The problem: Output the records precisely as they stand. Pictures are to be skipped.

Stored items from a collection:
*** Block opens ***

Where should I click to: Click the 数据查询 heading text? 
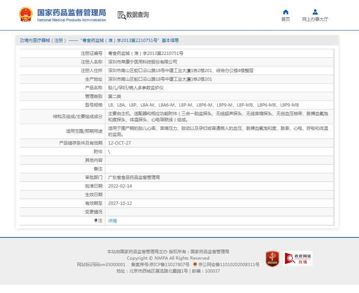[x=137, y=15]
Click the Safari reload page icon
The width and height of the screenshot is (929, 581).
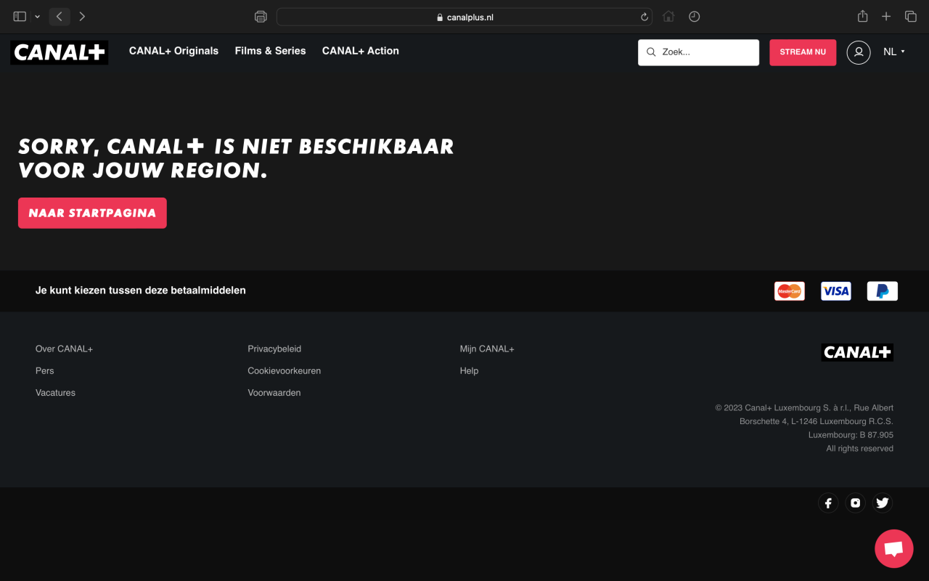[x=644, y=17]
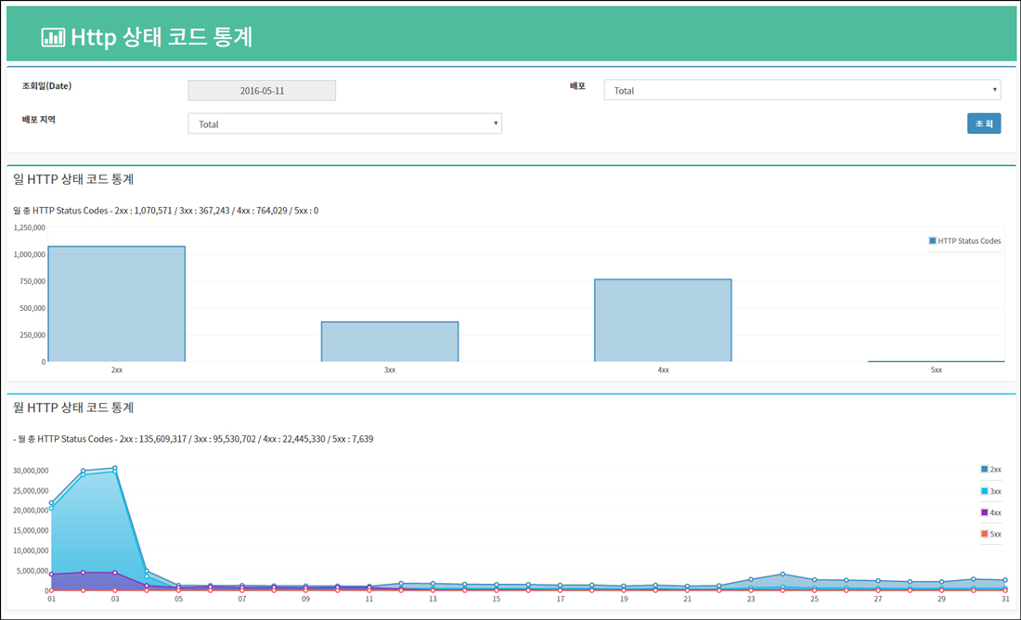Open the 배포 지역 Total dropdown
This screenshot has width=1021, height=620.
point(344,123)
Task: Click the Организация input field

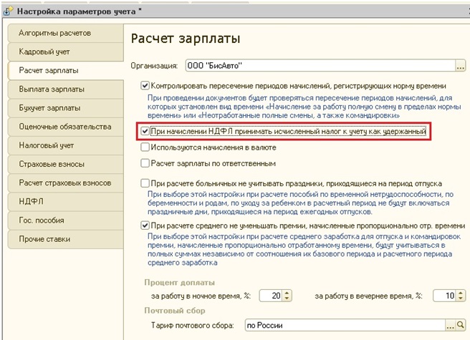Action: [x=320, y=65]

*** Block closes ***

Solution to the exercise:
Where should I click to: Click the 数据查询 heading text? 
[x=137, y=15]
Click the Safari reload page icon
The width and height of the screenshot is (929, 581).
[x=644, y=17]
Open the 배포 지역 Total dropdown
This screenshot has width=1021, height=620.
point(344,123)
Task: Click the Организация input field

Action: [x=320, y=65]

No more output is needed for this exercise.